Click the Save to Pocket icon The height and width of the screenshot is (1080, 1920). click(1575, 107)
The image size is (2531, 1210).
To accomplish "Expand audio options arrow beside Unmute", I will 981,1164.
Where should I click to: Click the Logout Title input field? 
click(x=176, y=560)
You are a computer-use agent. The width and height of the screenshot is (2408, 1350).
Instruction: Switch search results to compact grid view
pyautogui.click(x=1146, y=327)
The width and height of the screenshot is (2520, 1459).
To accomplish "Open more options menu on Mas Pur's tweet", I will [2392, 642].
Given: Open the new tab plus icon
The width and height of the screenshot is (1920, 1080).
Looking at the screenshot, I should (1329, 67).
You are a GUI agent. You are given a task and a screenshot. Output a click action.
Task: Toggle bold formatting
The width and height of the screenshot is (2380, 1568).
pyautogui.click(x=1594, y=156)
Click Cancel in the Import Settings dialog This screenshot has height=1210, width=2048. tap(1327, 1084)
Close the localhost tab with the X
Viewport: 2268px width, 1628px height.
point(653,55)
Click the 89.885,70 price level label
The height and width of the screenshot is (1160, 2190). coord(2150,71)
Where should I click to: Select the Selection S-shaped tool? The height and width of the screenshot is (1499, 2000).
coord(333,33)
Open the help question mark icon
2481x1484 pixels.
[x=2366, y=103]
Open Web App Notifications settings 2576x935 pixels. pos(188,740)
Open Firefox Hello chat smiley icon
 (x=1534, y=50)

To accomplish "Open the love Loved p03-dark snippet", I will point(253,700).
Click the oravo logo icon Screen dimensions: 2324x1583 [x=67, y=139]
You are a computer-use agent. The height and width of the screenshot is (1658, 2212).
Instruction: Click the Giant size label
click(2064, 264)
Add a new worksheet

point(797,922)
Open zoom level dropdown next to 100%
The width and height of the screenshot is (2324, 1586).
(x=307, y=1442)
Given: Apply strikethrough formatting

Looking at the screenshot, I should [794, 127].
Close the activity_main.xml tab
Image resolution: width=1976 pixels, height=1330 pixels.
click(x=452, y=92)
****************************************
** Work item **
The lines to copy are those in the listing that contain "will".

** Task answer **
To accomplish "Expand audio options arrow beside Unmute", I will 981,1164.
To accomplish "Open more options menu on Mas Pur's tweet", I will [2392, 642].
To accomplish "Open the love Loved p03-dark snippet", I will point(253,700).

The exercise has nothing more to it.